Я увидел, что не ошибся, – его «краповый» берет, как обычно, лежал на коленях. То, что Сережа держит где-то под рукой готовый к стрельбе пистолет-пулемет «ПП-2000», я хоть и не увидел, но знал, – как и то, что он недурно этой машинкой пользуется. И главное, всегда вовремя, тютелька в тютельку – а это умеют далеко не все бойцы, даже опытные.

– Один-единственный раз с вами поехал, так сразу на бандитов нарвались, машину разбили. Ладно хоть головы уцелели…

– Это не мы на них нарвались, а они на тебя с Сережей, – парировал капитан Магомедов, который в ходе той пресловутой стычки, когда нас пытались расстрелять автоматчики, даже ни разу не выстрелил, потому что мы со старлеем уже все сделали сами. – Но тогда мы их ждали. Сейчас не ждем, и ждать не должны. У них слишком велики потери, чтобы их вот так, одним махом, восполнить. Некому больше в нас стрелять. Пока некому… хотя скоро они, возможно, найдут новых парней. Садись, генерал ждет.

Сережа только с улыбкой кивнул, подтверждая правоту сказанного Магомедом.

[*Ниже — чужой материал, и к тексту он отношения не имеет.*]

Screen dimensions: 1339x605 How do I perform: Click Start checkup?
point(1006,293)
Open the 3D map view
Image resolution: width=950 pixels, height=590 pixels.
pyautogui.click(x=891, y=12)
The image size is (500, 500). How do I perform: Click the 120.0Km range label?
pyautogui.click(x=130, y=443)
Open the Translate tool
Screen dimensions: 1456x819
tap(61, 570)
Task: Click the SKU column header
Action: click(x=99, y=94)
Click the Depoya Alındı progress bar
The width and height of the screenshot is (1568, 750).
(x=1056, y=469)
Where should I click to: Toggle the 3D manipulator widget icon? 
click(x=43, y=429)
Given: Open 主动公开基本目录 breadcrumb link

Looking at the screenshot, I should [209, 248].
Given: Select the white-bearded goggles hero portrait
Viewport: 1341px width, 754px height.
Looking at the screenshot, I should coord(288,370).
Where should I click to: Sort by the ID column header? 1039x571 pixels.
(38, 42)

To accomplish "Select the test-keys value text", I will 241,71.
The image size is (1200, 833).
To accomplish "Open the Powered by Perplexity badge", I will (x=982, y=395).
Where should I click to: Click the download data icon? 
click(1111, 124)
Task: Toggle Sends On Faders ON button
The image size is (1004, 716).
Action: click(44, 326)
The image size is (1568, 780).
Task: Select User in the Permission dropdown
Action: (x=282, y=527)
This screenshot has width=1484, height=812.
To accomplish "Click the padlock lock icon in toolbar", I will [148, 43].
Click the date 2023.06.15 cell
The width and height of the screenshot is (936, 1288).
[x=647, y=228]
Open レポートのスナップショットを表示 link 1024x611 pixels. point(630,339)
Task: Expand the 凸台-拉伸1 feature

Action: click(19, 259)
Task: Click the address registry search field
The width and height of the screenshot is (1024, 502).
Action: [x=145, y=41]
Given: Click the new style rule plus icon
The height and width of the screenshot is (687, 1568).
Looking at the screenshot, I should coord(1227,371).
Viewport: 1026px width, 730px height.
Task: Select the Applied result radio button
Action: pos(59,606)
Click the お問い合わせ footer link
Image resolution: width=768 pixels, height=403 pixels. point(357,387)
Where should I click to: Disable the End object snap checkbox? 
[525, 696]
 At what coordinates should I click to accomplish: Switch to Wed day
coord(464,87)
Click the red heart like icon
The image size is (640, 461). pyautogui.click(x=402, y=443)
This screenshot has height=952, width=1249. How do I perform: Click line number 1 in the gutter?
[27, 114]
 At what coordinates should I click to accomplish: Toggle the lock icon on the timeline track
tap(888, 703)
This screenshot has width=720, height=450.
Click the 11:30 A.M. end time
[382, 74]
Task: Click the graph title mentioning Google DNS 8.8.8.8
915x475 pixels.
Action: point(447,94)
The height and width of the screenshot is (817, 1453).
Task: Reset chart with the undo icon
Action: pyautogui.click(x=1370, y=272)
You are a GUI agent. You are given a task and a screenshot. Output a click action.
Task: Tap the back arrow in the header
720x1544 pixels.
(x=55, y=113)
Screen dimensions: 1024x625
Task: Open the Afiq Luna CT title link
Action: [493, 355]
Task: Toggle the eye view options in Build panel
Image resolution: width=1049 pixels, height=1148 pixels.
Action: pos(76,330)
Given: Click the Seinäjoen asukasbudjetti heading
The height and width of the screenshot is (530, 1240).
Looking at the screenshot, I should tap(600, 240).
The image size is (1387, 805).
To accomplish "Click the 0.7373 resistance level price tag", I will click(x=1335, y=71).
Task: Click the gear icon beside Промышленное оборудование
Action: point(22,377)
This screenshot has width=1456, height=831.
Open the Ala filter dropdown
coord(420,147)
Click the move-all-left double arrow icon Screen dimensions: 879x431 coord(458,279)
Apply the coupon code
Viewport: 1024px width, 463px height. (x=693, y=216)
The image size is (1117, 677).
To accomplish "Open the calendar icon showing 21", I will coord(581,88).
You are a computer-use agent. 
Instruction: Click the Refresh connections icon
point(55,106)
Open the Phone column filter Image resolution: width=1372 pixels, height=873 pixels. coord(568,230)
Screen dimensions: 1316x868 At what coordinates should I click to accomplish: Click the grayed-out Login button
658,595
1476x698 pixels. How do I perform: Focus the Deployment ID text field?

И мне осталось только согласиться. Эта компания, даже без медицинского спирта, мне нравилась больше, нежели арбузообразный майор и ушан-подполковник…

* * *

Дорога от госпиталя до уже знакомого мне медицинского центра на шоссе Энтузиастов, где нашел себе приют «Комитет взаимопомощи участников локальных военных конфликтов», должна была, по идее, идти в объезд через МКАД. Но Сережа оказался опытным водителем. Он проехал через какую-то промышленную зону, где официальной дороги отродясь не бывало, шмыгнул в дыру через проломленный кем-то забор, потом проследовал коротеньким и низким тоннелем под промышленной железнодорожной веткой и выбрался дворами, минуя все пробки, прямо на шоссе Энтузиастов. По моим прикидкам, на дороге Сережа сэкономил не менее часа.

Старший лейтенант остался в микроавтобусе, а Магомедов повел меня на второй этаж в кабинет, где сидел генерал. Отдельного помещения у Лукьянова по-прежнему не было. Его стол стоял в общей комнате среди трех других своих собратьев и отличался разве что чуть большими размерами и наличием рядом сейфа. Капитан не стал задерживаться в кабинете и вышел после короткого доклада, прерванного жестом Николая Владимировича. Пожав мне руку, генерал указал на стул, стоящий неподалеку.

– Придвигай, присаживайся…

Я придвинул стул и сел, грубо говоря, по стойке «смирно». Пусть Лукьянов – генерал совсем другого ведомства и даже другого министерства, я, как человек военный, субординацию, и дисциплину одобряю, и к генеральским погонам отношусь с уважением.

– Чай будешь?

– Спасибо, не стоит беспокоиться.

– Как прошла комиссия?

– Как, товарищ генерал, может пройти посещение камеры пыток? Не без последствий для моей расшатанной нервной системы…

– Выпить все равно не предложу. С решением ознакомился?

– Никак нет. Обещали переслать в управление кадров ГРУ. Сказали, что через неделю смогу ознакомиться. Мне даже результат неизвестен. Держат, что называется, «в черном теле».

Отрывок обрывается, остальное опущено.